As time progressed, we went our ways. Love grew further in our absences. We excelled in our own domains; be it as a Professor in English Literature, a Naval Aviator or Economist of repute.
However, the strokes of Providence befell us when our grandmother and mother left us respectively but we brothers rode out the storms valiantly having been tested on the tragedies of life early in our upbringing. Notwithstanding, the balances of life re-gathered and picked up the momentum to fathom new journeys as we threesome continued in our pursuits.
It was the morning after Holi, while the city and its people were in pause following the variegated celebrations of the day before; Providence struck its mighty blow and took my younger brother away from our fold in an unannounced tragedy that numbed us other two brothers into submission. Our threesome was broken and we the two elder of the three were remorse beyond repair. We were shattered and later, writing in my younger brother’s Obituary Memoriam, my elder brother wrote:
“…I manage to produce a gesture of refuge and
decipher, at the same time, the utter fiction inside me
and try to balance, in your presence,
the one with the other.”
And I wrote:
“Now when I pen these random thoughts rather earlier than expected, I know I too will sail away into the sunset, on my little ship, alone in my resplendent white uniform like a true sailor, perhaps with answers in my hold. To partake, I would just like to take a last glance at the fading horizon, and with the pomposity of a mighty Admiral, so much like you today, pronounce to the world: “Death be not proud.”

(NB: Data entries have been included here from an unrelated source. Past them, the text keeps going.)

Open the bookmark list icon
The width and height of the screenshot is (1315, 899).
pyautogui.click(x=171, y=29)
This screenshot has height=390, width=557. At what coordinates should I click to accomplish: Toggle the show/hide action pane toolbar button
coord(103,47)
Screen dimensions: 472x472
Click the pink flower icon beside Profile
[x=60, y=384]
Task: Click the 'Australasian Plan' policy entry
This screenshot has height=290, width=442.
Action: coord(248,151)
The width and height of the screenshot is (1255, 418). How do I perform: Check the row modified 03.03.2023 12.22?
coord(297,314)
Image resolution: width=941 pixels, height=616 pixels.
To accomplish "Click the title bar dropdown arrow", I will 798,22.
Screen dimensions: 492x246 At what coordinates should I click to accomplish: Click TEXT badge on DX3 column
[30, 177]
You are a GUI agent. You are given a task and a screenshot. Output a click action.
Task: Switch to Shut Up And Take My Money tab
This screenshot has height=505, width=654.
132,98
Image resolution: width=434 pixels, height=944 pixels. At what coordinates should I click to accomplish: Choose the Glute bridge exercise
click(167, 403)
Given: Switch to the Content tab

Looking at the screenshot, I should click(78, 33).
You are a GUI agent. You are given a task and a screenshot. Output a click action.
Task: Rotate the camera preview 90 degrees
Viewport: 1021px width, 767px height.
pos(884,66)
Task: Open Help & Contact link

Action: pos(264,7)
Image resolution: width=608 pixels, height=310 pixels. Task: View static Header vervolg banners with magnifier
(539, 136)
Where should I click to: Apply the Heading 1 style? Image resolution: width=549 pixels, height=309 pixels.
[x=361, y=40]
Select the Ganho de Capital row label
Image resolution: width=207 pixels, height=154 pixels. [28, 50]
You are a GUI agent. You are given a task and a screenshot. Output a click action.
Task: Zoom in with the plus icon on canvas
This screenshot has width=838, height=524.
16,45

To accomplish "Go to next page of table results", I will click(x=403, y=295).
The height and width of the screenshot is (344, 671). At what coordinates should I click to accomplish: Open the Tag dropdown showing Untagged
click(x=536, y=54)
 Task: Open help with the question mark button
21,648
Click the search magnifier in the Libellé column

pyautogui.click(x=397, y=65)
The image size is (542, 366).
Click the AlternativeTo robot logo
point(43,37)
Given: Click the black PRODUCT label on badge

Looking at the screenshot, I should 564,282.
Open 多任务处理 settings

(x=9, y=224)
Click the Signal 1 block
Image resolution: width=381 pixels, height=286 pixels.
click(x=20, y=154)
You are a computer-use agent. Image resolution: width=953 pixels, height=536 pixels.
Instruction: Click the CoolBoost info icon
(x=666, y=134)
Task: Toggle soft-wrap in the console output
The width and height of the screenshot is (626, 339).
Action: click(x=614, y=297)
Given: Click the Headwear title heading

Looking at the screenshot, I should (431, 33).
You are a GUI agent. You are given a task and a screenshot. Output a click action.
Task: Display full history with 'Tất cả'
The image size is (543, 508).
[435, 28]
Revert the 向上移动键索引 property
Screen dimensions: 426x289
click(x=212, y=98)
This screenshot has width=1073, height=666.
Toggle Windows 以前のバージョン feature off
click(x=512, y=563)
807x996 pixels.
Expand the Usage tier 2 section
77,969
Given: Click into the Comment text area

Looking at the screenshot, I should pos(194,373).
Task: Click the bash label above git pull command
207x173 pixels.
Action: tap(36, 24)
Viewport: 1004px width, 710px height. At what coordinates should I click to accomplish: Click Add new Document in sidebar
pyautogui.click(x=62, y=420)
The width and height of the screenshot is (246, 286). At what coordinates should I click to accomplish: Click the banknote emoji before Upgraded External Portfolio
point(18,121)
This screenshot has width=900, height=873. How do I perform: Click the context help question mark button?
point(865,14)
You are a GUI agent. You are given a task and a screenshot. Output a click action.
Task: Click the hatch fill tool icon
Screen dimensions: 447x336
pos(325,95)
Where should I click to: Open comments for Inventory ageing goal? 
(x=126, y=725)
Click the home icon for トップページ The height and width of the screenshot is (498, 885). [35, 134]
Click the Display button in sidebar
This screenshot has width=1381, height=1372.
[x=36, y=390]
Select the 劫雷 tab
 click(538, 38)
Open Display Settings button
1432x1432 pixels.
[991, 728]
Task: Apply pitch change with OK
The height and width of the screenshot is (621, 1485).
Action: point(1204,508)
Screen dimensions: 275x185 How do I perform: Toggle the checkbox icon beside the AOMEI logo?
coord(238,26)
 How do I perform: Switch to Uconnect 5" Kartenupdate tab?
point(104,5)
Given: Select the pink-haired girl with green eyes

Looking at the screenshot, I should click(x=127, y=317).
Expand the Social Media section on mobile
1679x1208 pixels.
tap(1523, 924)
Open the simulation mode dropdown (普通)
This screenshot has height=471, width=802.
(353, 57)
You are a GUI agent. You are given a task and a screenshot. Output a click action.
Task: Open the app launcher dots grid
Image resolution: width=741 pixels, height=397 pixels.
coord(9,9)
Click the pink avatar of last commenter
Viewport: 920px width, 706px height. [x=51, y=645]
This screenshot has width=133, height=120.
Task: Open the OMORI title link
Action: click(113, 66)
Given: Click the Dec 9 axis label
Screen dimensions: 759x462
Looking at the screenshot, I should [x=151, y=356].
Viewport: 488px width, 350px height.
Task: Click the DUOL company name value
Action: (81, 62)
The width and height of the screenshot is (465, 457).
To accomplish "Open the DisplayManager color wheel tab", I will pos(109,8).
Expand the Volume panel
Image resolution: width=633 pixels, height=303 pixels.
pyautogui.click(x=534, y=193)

Thus completes my little story of ‘Three Brothers’: not just recalling the spirit of yesterday’s eventful National Brothers Day as a reminiscent of time past but also with the background of the concept of time as the only primordial dimension that will withstand the rise and fall of every conceivable occurrence around us. In a way, we all are bound by one dimension: Time, the rest being only appendages in the cosmic scheme of things. The National Brothers Day is an event to reminisce in a grander scale of remembrance of things past that persists in our memories, a la Salvador Dali.